Task requirements: Write what comes next in the interview about writing the book, picking up right after its final question.

====== Given passage ======

And then we were in Florida visiting my family for a month or so. Since distraction from ocean conditions wasn’t really much of an issue there, I found it pretty easy to focus. Then we stopped in California on the way back to Australia for a spell to work and visit friends.
Oh yeah, and I have a two-year-old. Anyone who has a toddler, or knows a toddler, also knows that they are so wonderfully commanding of most minutes of the day. I learned how to be really efficient with time management and write during nap times, and late into the night. And get up in the middle of the night to write ideas down without waking everyone up. It was exciting because every word mattered so much to me.
I can say with 100 percent certainty that this book would never have been written without the full and unwavering support of my partner Dave [Rastovich], who is the most beautiful, committed and loving father and partner — and a full-on champion of women’s surfing. He’s the best.
How was the concept received by your subjects? Were all the women eager to be included?

====== Records shown ======

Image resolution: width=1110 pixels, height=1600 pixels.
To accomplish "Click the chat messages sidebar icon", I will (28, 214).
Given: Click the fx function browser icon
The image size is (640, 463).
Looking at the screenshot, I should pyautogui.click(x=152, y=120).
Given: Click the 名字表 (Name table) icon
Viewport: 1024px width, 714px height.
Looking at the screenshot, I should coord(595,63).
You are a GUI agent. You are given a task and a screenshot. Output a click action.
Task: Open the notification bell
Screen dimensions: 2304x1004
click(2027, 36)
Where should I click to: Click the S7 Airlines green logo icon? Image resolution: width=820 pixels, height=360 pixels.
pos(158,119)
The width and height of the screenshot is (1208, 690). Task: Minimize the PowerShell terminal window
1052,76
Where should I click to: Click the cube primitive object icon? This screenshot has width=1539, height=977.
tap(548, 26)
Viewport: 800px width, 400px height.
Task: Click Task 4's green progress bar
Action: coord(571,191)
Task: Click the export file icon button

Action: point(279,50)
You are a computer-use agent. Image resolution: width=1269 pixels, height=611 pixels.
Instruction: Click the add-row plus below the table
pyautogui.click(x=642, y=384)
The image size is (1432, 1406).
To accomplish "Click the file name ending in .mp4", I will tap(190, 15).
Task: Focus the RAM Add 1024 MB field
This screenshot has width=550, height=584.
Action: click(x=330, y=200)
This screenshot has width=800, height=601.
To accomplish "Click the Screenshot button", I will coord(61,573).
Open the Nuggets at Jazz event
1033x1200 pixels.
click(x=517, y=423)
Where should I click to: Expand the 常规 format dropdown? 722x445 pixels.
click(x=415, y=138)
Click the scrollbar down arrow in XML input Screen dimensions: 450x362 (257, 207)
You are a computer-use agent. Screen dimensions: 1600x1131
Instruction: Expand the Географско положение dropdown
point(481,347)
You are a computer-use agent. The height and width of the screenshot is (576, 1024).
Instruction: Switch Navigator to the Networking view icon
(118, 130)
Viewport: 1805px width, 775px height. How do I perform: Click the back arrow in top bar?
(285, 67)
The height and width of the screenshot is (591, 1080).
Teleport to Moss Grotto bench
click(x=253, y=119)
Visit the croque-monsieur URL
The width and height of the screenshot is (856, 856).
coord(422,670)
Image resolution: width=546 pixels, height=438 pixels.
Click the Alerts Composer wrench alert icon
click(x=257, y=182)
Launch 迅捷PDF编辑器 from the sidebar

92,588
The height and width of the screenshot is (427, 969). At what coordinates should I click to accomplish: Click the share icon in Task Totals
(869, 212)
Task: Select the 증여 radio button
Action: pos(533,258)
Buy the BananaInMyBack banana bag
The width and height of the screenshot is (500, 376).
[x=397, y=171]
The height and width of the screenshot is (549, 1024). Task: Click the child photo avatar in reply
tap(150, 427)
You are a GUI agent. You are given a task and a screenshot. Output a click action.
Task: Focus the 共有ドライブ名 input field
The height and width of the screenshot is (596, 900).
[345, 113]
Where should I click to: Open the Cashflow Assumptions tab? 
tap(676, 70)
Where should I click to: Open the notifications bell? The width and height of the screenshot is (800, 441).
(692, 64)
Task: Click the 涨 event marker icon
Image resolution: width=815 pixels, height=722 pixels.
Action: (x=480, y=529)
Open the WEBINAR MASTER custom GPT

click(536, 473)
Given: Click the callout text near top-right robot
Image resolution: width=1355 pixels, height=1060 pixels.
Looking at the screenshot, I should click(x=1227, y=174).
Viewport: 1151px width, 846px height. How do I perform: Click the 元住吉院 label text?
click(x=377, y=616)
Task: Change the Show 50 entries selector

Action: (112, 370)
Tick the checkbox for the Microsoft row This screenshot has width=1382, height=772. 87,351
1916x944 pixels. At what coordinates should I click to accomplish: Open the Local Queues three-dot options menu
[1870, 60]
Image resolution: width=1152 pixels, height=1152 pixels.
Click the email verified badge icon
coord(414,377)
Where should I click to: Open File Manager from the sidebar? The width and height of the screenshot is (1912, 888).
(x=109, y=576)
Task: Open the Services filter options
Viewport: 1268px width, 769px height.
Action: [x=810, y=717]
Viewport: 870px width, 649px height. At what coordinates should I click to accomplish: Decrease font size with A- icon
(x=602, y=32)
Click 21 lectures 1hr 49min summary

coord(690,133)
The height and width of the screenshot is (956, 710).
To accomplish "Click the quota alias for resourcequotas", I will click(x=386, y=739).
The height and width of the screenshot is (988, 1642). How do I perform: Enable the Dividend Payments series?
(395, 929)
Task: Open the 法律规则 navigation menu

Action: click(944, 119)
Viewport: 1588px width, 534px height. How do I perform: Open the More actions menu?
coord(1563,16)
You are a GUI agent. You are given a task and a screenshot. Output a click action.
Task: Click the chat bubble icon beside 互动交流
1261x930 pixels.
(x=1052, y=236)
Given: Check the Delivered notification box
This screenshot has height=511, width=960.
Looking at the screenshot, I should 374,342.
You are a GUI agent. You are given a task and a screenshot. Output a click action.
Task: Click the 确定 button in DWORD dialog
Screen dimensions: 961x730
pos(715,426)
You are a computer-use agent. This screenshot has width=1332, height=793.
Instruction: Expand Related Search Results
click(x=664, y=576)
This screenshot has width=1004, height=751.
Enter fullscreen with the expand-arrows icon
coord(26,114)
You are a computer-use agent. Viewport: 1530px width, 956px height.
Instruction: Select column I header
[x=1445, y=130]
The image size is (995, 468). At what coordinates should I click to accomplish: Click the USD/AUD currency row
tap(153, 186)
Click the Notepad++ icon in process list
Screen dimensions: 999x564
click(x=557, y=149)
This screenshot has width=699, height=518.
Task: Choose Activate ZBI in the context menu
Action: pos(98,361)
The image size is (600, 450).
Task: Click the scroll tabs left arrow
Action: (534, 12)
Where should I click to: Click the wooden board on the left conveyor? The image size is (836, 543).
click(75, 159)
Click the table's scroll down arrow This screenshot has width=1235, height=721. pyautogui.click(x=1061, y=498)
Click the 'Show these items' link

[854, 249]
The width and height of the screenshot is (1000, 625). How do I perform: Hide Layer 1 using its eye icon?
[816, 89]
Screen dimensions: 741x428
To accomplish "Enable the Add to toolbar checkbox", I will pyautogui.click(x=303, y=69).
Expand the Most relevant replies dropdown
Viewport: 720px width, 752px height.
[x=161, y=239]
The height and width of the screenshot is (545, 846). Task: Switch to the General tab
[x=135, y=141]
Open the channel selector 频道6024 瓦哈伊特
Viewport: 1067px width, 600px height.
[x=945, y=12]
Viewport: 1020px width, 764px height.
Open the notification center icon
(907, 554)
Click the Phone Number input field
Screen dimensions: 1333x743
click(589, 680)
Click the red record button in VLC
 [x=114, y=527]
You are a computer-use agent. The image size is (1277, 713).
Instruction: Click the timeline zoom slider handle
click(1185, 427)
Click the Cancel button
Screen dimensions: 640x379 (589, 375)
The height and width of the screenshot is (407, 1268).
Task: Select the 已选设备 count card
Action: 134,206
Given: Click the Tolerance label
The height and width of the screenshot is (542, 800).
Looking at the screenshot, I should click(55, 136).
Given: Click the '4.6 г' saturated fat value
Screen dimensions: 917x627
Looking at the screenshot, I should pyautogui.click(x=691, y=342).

======

Exercise response:
The story of women’s surfing has often been told through a comparative lens to men’s surfing. I find that perspective to be the least interesting angle. Women’s surf culture actually has defining characteristics that are quite different than men’s — many women come to wave riding with different goals and intentions than many men do.
When I pitched the book, I always made clear that I wanted to celebrate women’s surfing and culture on its own terms. Most of the women I interviewed were keen to be part of that narrative shift.
What was your favorite part about writing this book?
I was really grateful to get to further connect with people like Dani Burt, who has one of the most outstanding stories. Dani is a physical therapist and an above-knee amputee. I’d recently been caring for my own mom as she also lost her right leg above the knee, so I have been personally in awe of what it actually takes to recover from something so unthinkable. Not to mention then having the tenacity to learn to surf after losing your leg. In my mind, I equate her ocean accomplishments right up there with Paige Alms’ XXL tube at Pe’ahi in terms of the psychological, physical and emotional boundaries she’s had to shift.
One of my favorite moments came just recently, when Dani posted about the book: ‘I remember flipping through surf magazines as a kid, always looking for someone that looked like me. Woman, gay, brown… anything. Always nothing. Times are finally changing. All it takes is one photo to show someone what is possible and to feel seen. Representation matters and is crucial.’
To think that a person might feel a deeper sense of belonging or inspiration because of this book? That makes it feel like a success.
At 250 pages it’s a robust book. How does it feel — after all of that hard work — holding a physical copy of it in your hands?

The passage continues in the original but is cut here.